Assignment
Each entry below must appear in the answer exactly as written.

[Dataset entries]
☆ ☆ ☆ ☆ ☆

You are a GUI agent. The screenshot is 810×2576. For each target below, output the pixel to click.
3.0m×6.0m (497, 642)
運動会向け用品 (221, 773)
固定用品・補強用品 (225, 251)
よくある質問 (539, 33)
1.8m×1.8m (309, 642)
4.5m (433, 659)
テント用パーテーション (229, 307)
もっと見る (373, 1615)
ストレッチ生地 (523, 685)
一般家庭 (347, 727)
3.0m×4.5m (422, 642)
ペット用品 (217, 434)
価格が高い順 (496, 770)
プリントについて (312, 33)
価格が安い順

☆ ☆ ☆ ☆ ☆

Task answer
You are a GUI agent. The screenshot is 810×2576. For each target below, output the pixel to click.
3.0m×6.0m (497, 642)
運動会向け用品 (221, 773)
固定用品・補強用品 (225, 251)
よくある質問 (539, 33)
1.8m×1.8m (309, 642)
4.5m (433, 659)
テント用パーテーション (229, 307)
もっと見る (373, 1615)
ストレッチ生地 (523, 685)
一般家庭 (347, 727)
3.0m×4.5m (422, 642)
ペット用品 (217, 434)
価格が高い順 (496, 770)
プリントについて (312, 33)
価格が安い順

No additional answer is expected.